--- Study material ---

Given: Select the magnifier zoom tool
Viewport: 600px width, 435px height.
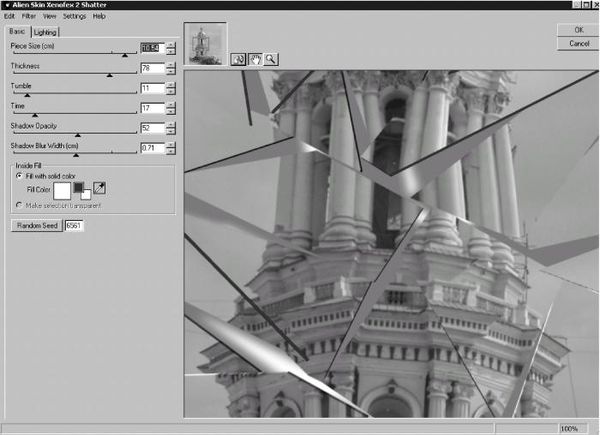Looking at the screenshot, I should tap(271, 60).
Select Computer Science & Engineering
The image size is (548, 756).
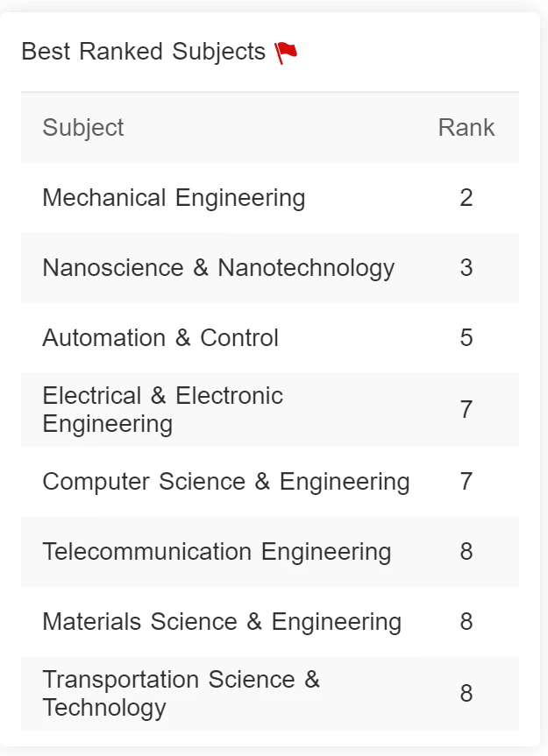click(x=226, y=481)
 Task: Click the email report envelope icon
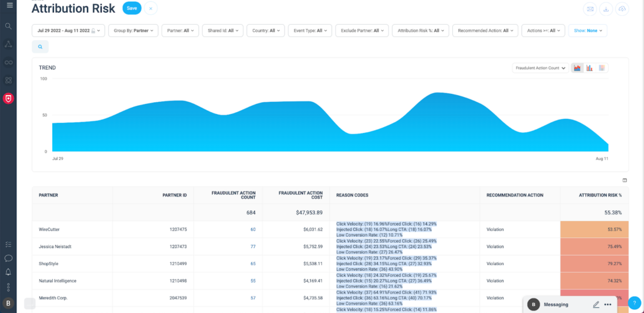(589, 9)
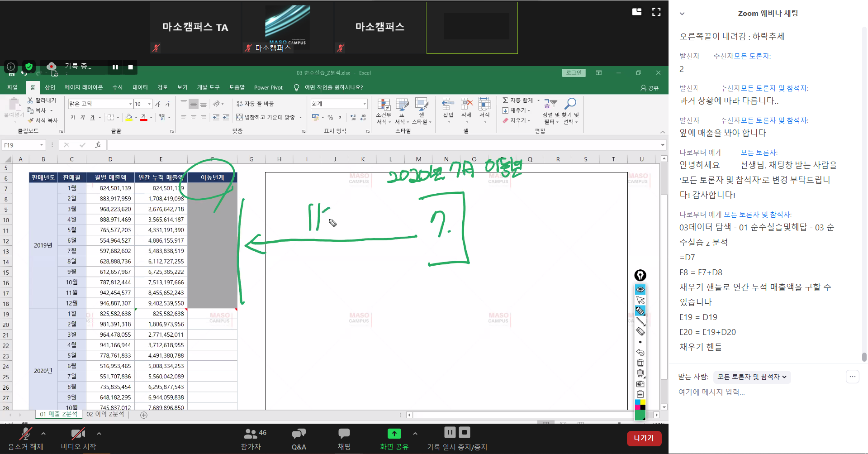Choose the green color swatch in annotation toolbar

pyautogui.click(x=640, y=415)
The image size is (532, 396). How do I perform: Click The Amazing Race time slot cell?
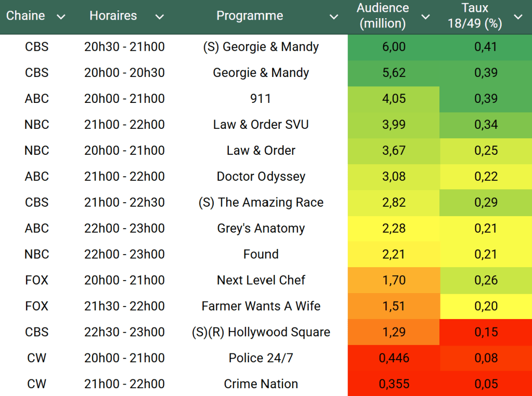(x=124, y=203)
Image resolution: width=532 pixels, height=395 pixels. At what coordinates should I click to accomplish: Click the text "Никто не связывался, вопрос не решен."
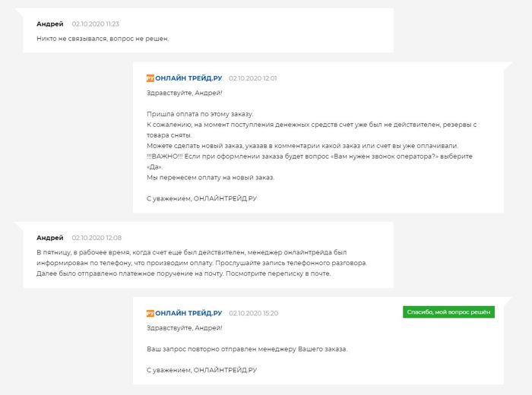click(103, 38)
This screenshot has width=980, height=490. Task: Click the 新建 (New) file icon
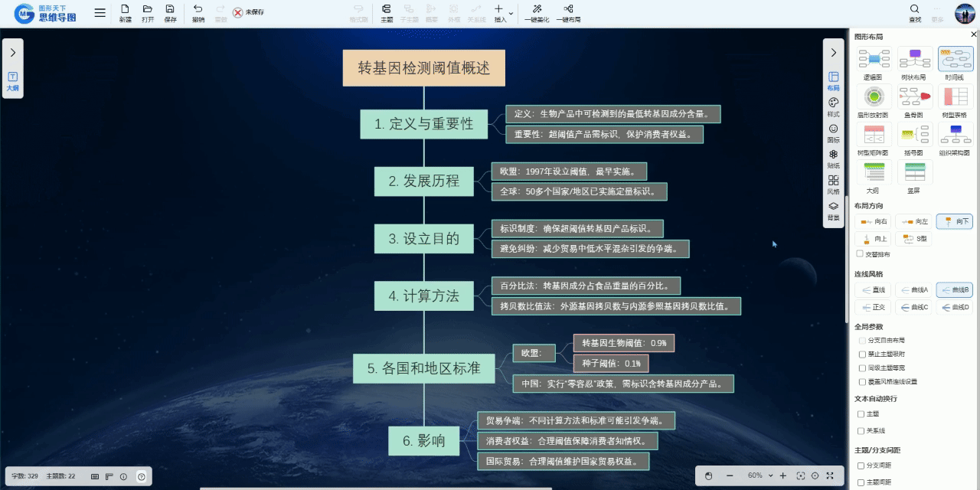click(x=125, y=9)
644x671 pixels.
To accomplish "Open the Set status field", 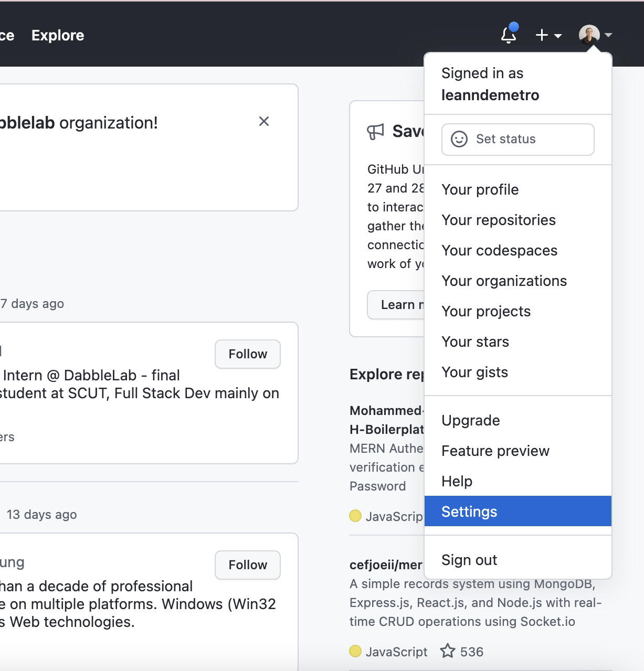I will [518, 139].
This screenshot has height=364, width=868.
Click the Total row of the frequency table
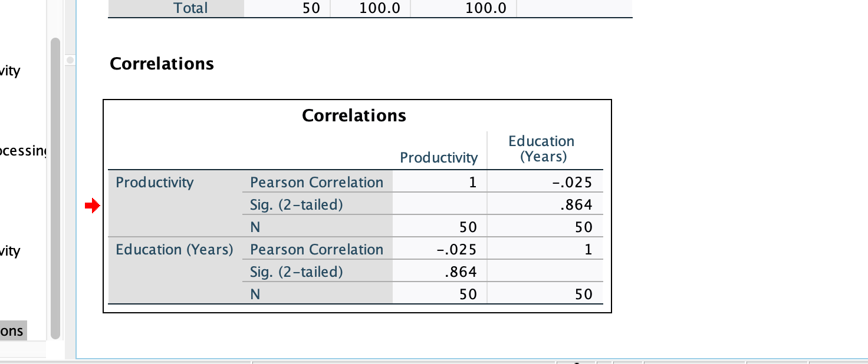[x=190, y=8]
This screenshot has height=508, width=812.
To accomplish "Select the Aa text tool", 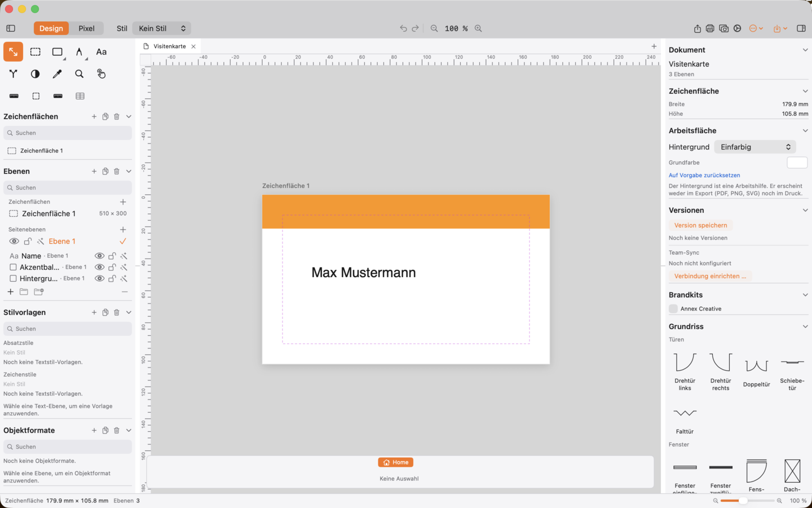I will pyautogui.click(x=102, y=52).
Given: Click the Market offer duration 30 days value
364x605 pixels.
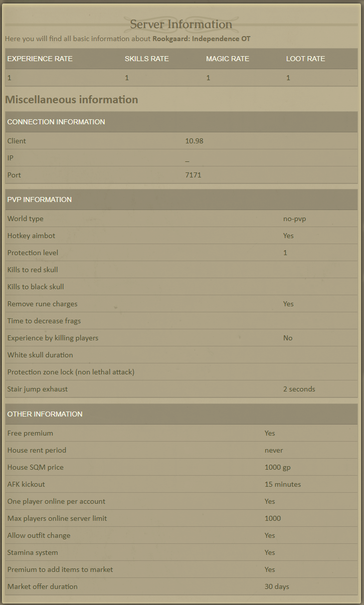Looking at the screenshot, I should click(x=277, y=586).
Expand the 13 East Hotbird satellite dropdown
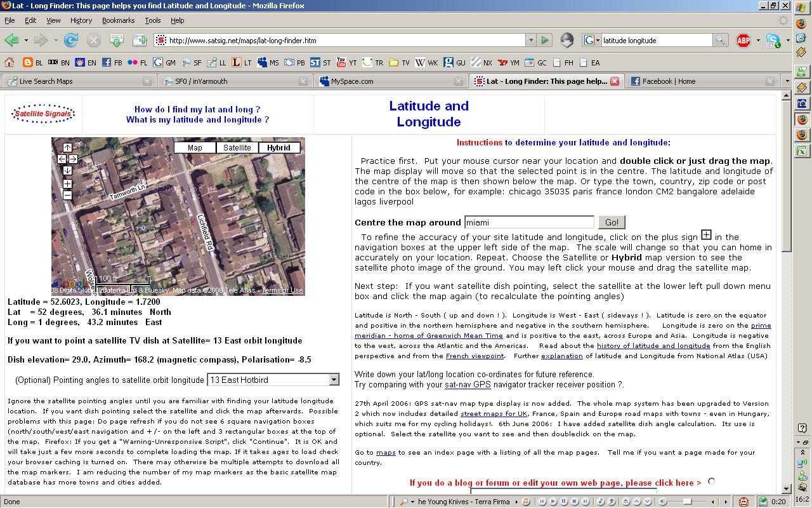812x508 pixels. click(334, 380)
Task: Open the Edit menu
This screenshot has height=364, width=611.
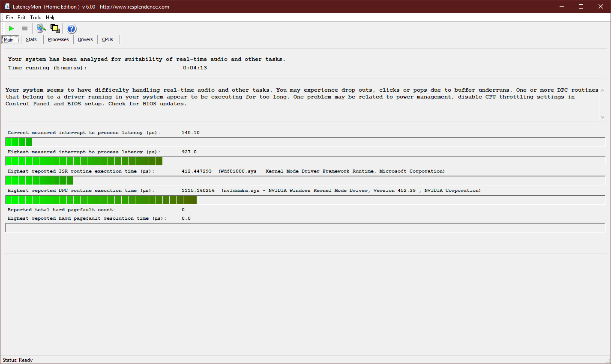Action: click(x=21, y=18)

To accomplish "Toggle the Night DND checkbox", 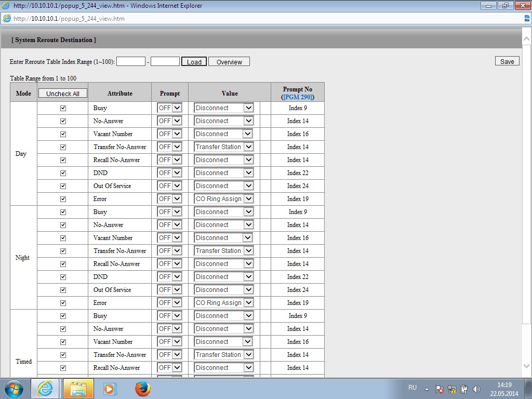I will pyautogui.click(x=63, y=277).
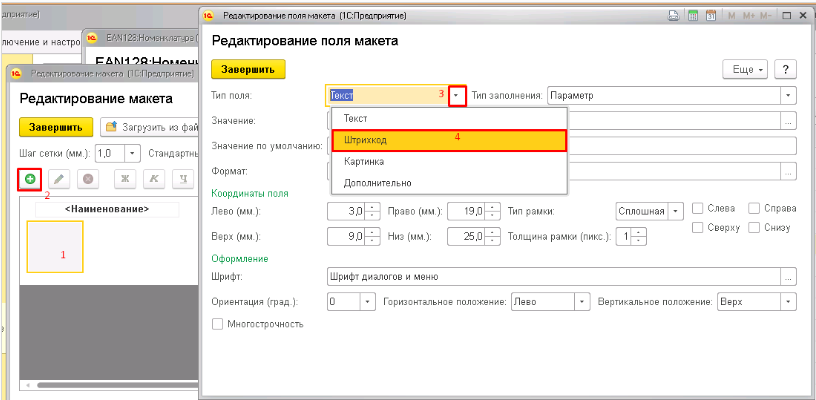Click Завершить in field editing dialog

click(248, 69)
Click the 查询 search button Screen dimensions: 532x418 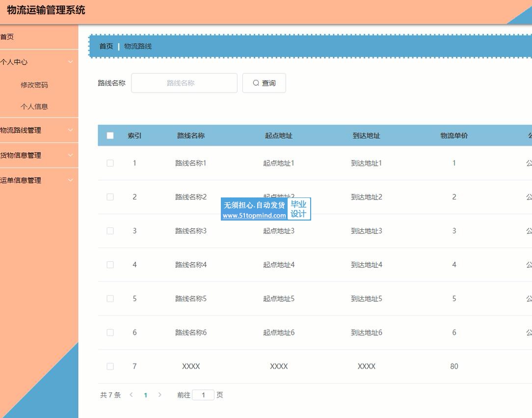coord(264,83)
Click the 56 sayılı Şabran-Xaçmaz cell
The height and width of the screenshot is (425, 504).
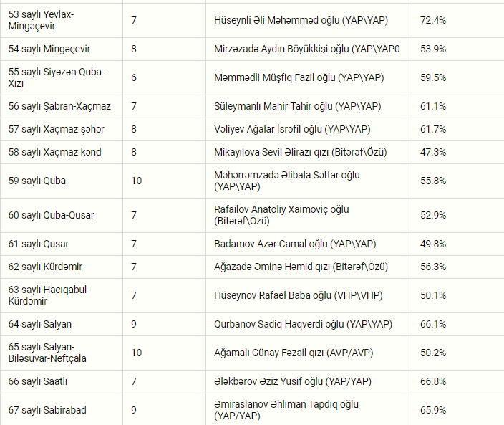coord(59,106)
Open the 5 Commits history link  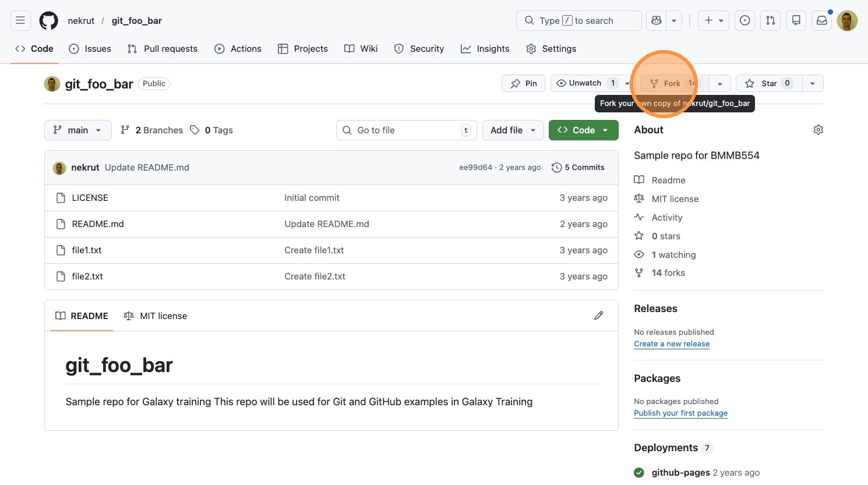pyautogui.click(x=578, y=168)
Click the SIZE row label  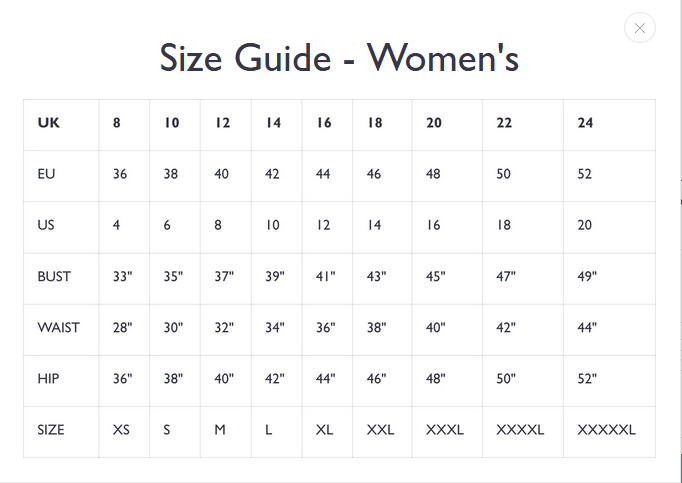[51, 430]
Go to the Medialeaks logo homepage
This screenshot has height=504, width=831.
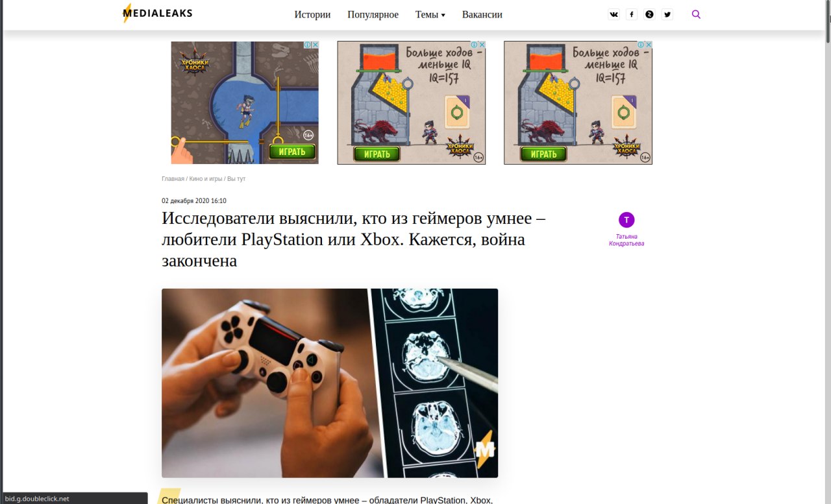(x=158, y=13)
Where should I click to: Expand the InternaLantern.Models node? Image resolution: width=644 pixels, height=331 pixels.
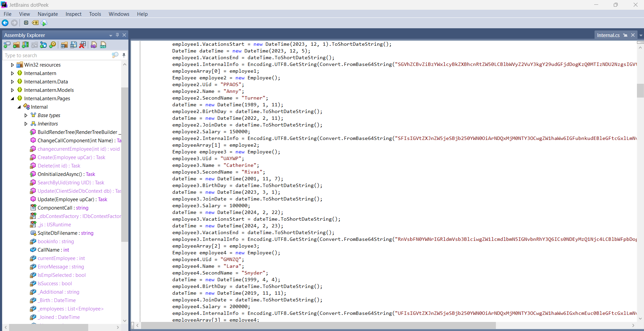tap(12, 90)
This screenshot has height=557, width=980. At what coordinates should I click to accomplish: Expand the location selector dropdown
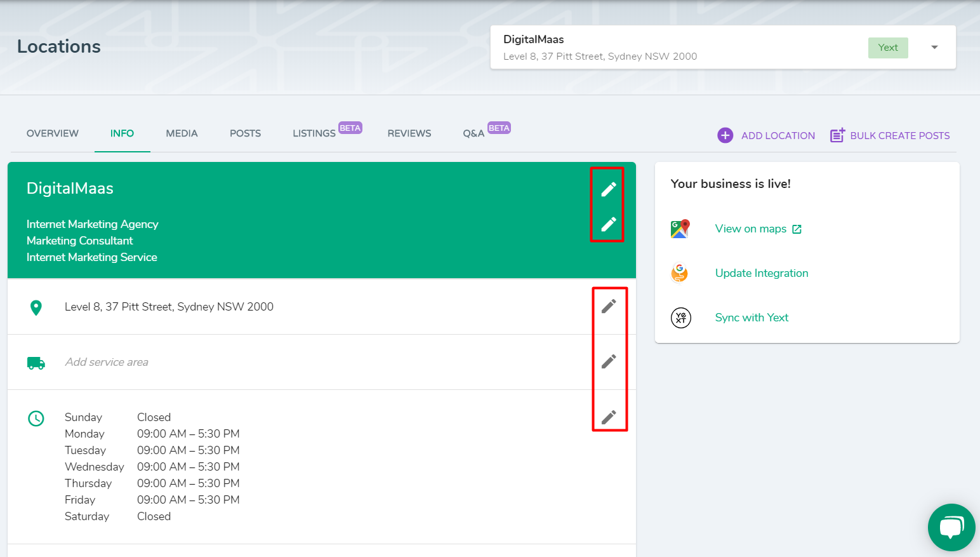(x=934, y=47)

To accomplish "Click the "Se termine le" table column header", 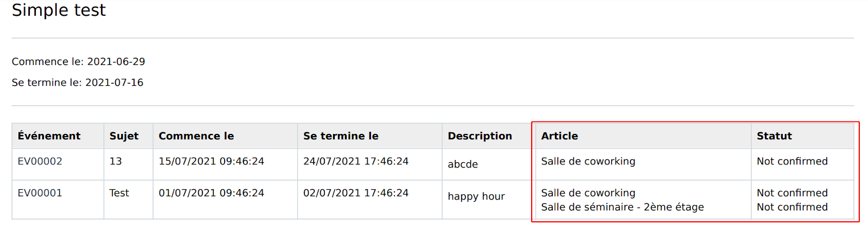I will tap(341, 136).
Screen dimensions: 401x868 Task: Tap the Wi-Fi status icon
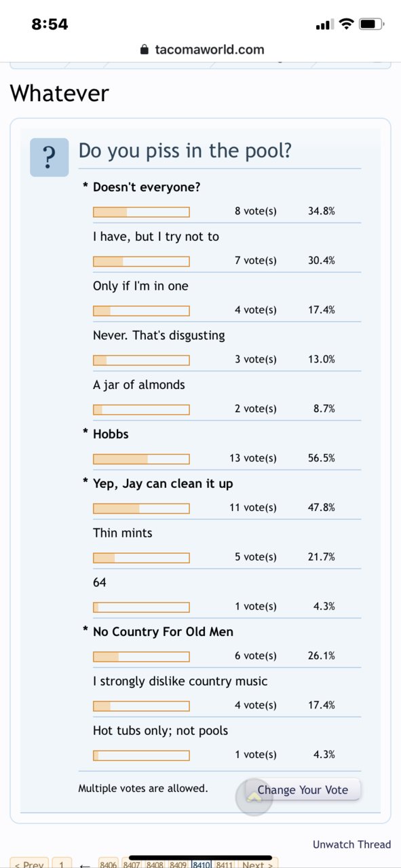tap(346, 24)
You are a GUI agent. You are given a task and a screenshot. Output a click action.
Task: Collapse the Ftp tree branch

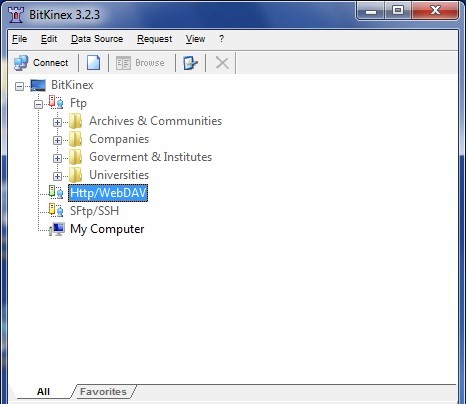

---

Return exactly what appears from the opening line of the material through the line with "644x671 pixels.", apart from the pictures.

Output for this task »
Given: Select the magnifier zoom tool
Viewport: 600px width, 435px height.
Looking at the screenshot, I should tap(271, 60).
Select Computer Science & Engineering
The image size is (548, 756).
click(x=226, y=481)
 Task: Click the email report envelope icon
(589, 9)
Choose the green color swatch in annotation toolbar

pyautogui.click(x=640, y=415)
The image size is (532, 396). How do I perform: Click The Amazing Race time slot cell?
(x=124, y=203)
Image resolution: width=532 pixels, height=395 pixels. At what coordinates should I click to accomplish: Click the text "Никто не связывался, вопрос не решен."
click(103, 38)
This screenshot has width=980, height=490. Task: Click the 新建 (New) file icon
click(x=125, y=9)
644x671 pixels.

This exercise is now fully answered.